When asked how many points a sermon should have, my colleague, Michael Rogness, is fond of saying, “At least one.”
In fact, one is just the right number of points for a sermon. Attempting to incorporate everything one knows about a text into one sermon compromises a sermon’s focus and clarity.
If one imagines sermon preparation as discovery, development, design and delivery, the second task–development–is working with multiple ideas long enough to figure out which ones to let go. There is no way around this: good sermons require work that will never be reflected in them. To know which ideas to let go and which to design a sermon around, the preacher has to develop a few insights further than they are developed at the end of the discovery process and then let all but one of them go.
For example, imagine working with Matthew 8:23-27, the story of Jesus stilling a storm as panicked disciples look on. In the discovery part of your work, let’s say you asked, “Where is the trouble in this text?” and you came up with two answers:
1.In the midst of the storm, Jesus is asleep instead of helping.
2.In the midst of the storm, the disciples have “little faith.”
Either of these insights could be the beginning of a textual sermon. Trying to develop both of them in one sermon puts your hearers in the position of being (1) annoyed with the sleeping of Jesus (as the disciples are) while also being (2) annoyed with the little faith of the disciples (as Jesus is). While it might be possible to pull this off, most of us who attempt it would leave hearers asking, “Who am I supposed to identify with?” or just, “huh?” The discovery process has left us with the seeds of two sermons, rather than one. To figure out which sermon to preach, look for bad news and good news connected to each discovery.
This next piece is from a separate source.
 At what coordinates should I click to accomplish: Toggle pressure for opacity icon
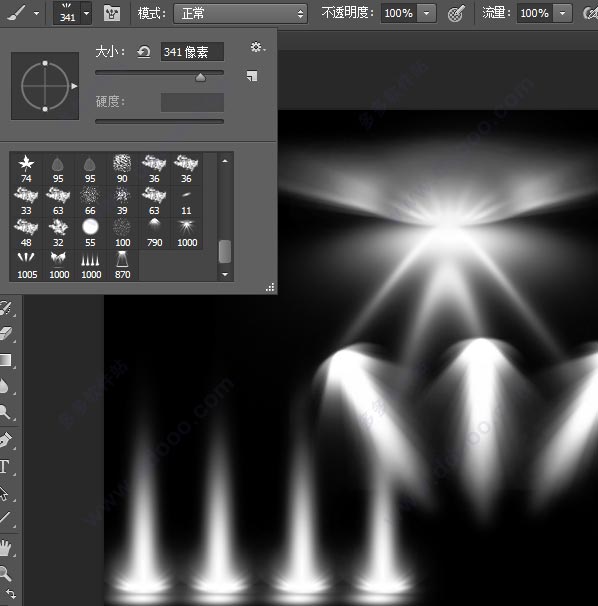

Why bad news and good news? Generally Christians agree that the world is not as God created it to be and that in Christ, God has made things better, the full extent of which is yet to be revealed. Because we believe this, we can find bad news and good news in almost any biblical text. That is, in the Bible we see documentation of how the world is not as it should be, and we see news of God’s work to redeem that broken world. In sermon development, we pose very big questions to individual texts. What is the nature of the world’s brokenness in this text? What is evidence of renewed wholeness?
In Matthew 8, the first point of narrative conflict or trouble we discovered is that Jesus is asleep when the disciples need him. The text is a window on God’s apparent inattention to humanity’s plight. With the psalmist, we wonder, “How long, O Lord?” A sermon that starts here might ask, “Do you ever pray and wonder if anyone is listening? You’re knocking on the door and feel forced to conclude: lights on, nobody home.” In Holy the Firm, Annie Dillard relates hearing a minister interrupt himself during the prayer of the church to blurt out, “Lord, we bring these same petitions to you every week.”1 It is true. We want a more peaceful world, a more equitable economy, even just a calmer temper with our loved ones. We pray. Jesus snores.
In the text, of course, Jesus also wakes up. The bad news is that he is sleeping. The good news is that he is only sleeping; he wakes up and rebukes the storm. The disciples discover he was with them all along and is able to keep them from harm. The text reveals a God who is really present for good even though it often appears that God is absent.
A different sermon could focus on the indictment of Jesus about the disciples: they have little faith. The preacher could start by wishing the disciples–or present day hearers of the text–had more faith. In spite of experiences of God’s care, when life becomes hard or frightening we move quickly to doubt and fear. Take the disciples for example. They had been right beside Jesus, watching as he healed Peter’s mother-in-law and dozens more. Now, in the boat during a storm, these followers of Jesus are sure they are dying, and they are even more sure Jesus doesn’t care about it. When he wakes up and sees them, their “little faith” shows all too clearly on their panicked faces. He comments on it, and then he does something to change it, something that only he can do to inspire great faith: he calms the wind and the waves.
Here the bad news is little faith. The text’s answer to “little faith”–the good news–is that Jesus doesn’t need great faith from the disciples to be able to save them. He just saves them.
A good development process will help a preacher know what not to include in a sermon. To tease apart the multiple sermon ideas you have in your notes on a text, explore what each of your discoveries implies about the problem addressed by the text and the solution offered by the text. Then focus on statements of bad news and good news that are related to each other. Do not be afraid to leave really good material behind at this point. As you develop a few ideas, it will usually become clear which one has the most potential to speak to the time, place and people that the sermon is to address. Let the rest go. Go on to the design phase where you will work on how exactly to craft the one sermon you will preach.
1 Annie Dillard, Holy the Firm (New York: Harper and Row, 1977), 58.
This is the second in a series of four articles about the four Ds of sermon preparation: discovery, development, design and delivery.